--- DATASET CONTENT ---
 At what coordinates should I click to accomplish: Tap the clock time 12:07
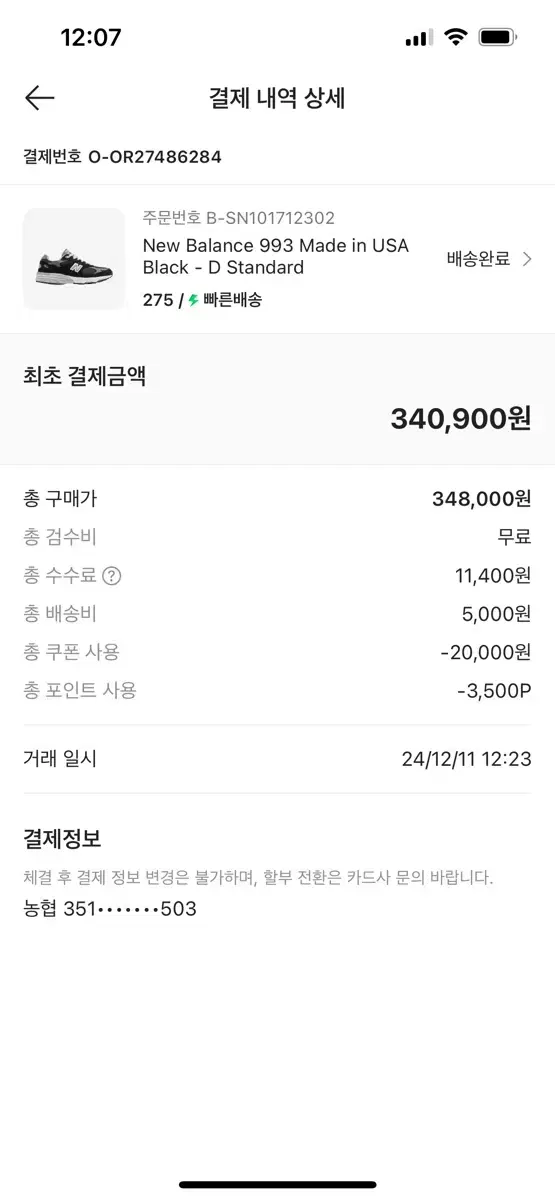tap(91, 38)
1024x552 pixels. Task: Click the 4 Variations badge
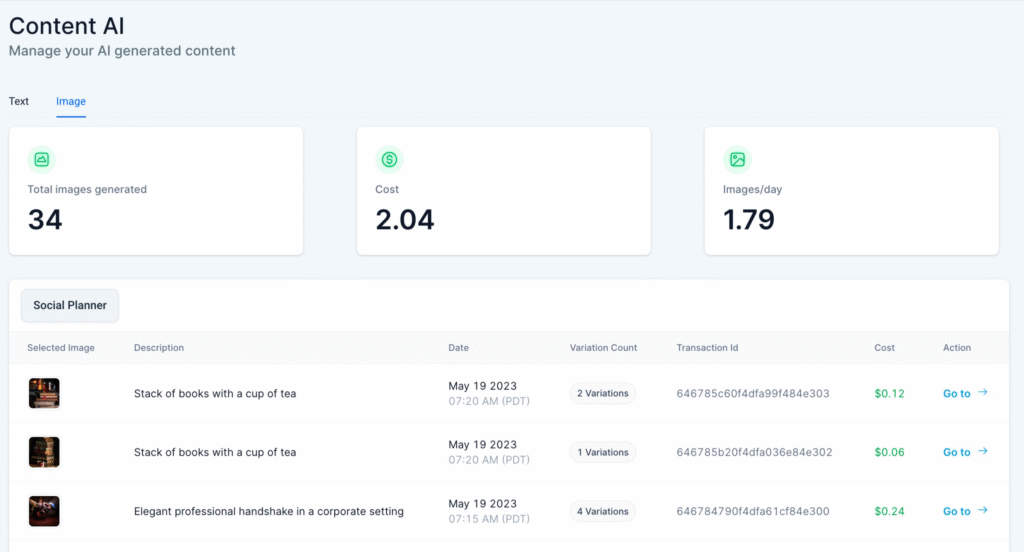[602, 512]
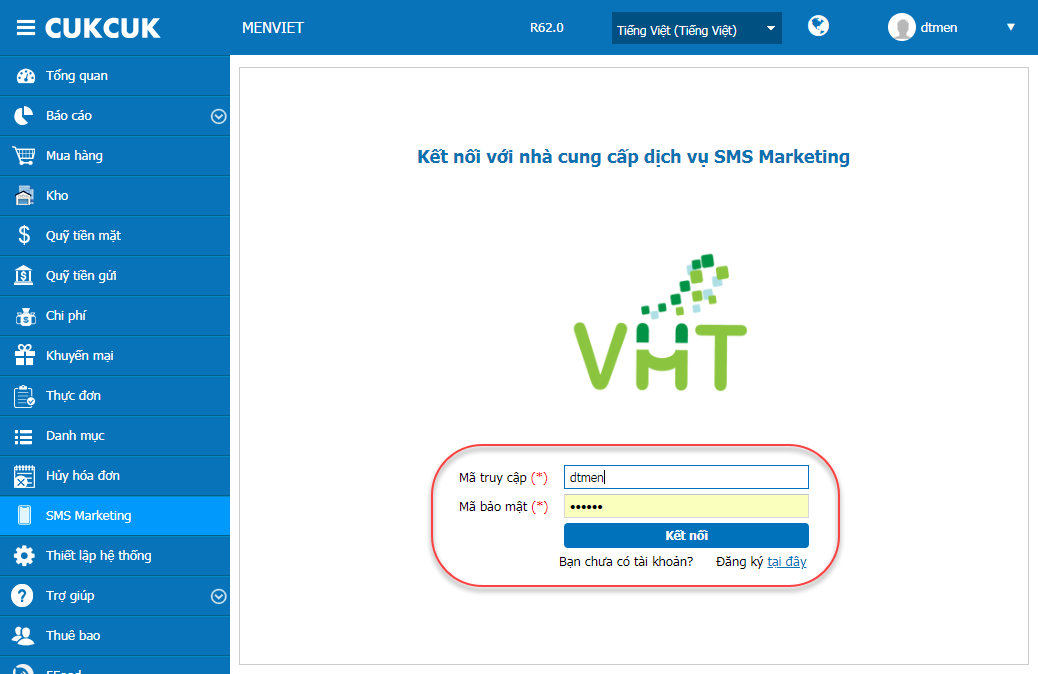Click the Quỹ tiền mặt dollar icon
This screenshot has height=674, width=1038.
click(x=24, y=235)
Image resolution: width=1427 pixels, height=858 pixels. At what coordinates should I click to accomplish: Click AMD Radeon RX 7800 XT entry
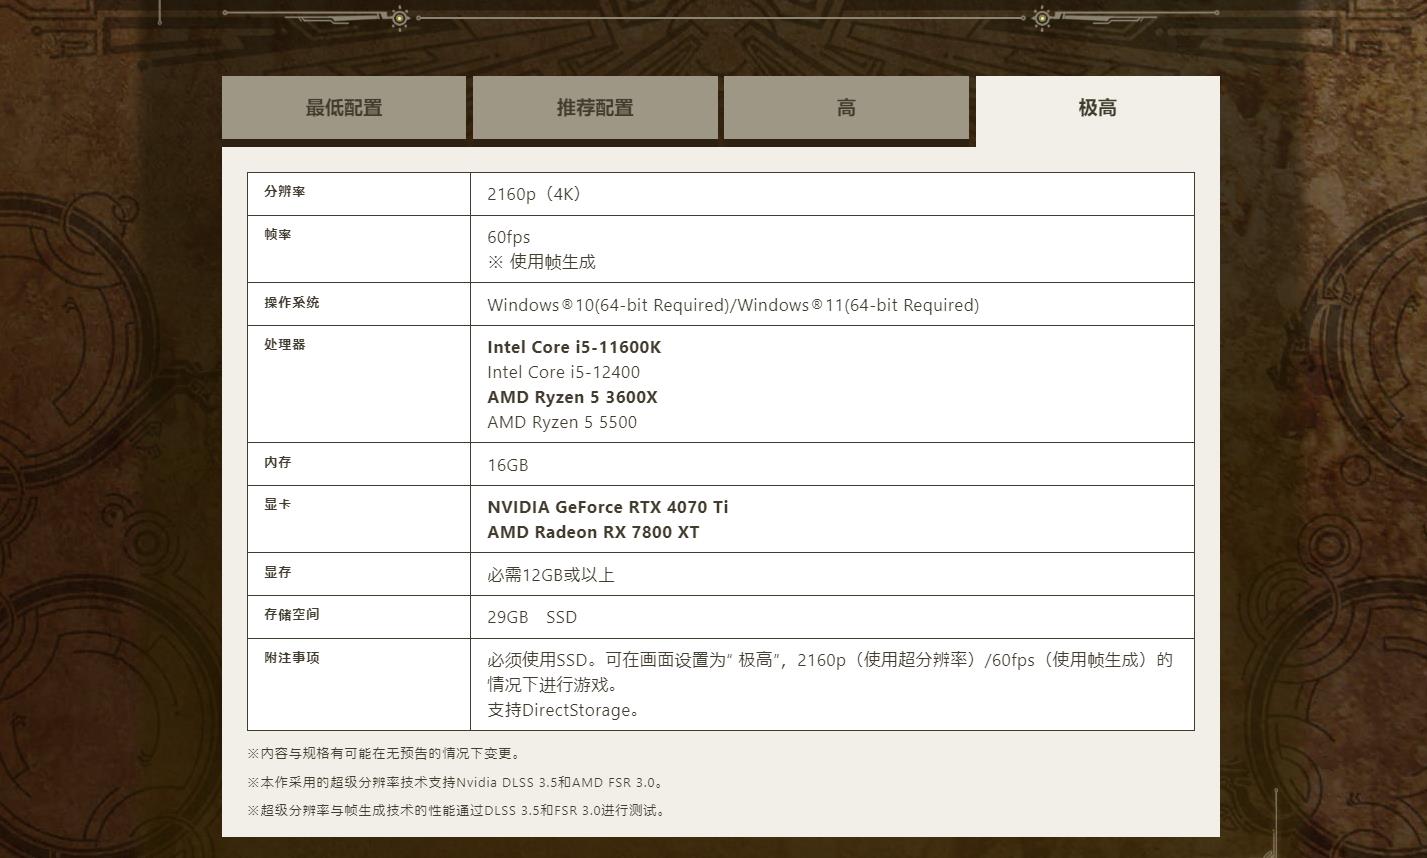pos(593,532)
---
WHAT IS EXPECTED: Nothing but the pictures should be left out when the listing above is transcribed.

ANSWER:
 At what coordinates should I click to accomplish: Tap the clock time 12:07
tap(91, 38)
1024x552 pixels. Task: Click the 4 Variations badge
[602, 512]
Click the Quỹ tiền mặt dollar icon
This screenshot has height=674, width=1038.
click(x=24, y=235)
Image resolution: width=1427 pixels, height=858 pixels. At what coordinates should I click to accomplish: Click AMD Radeon RX 7800 XT entry
pos(593,532)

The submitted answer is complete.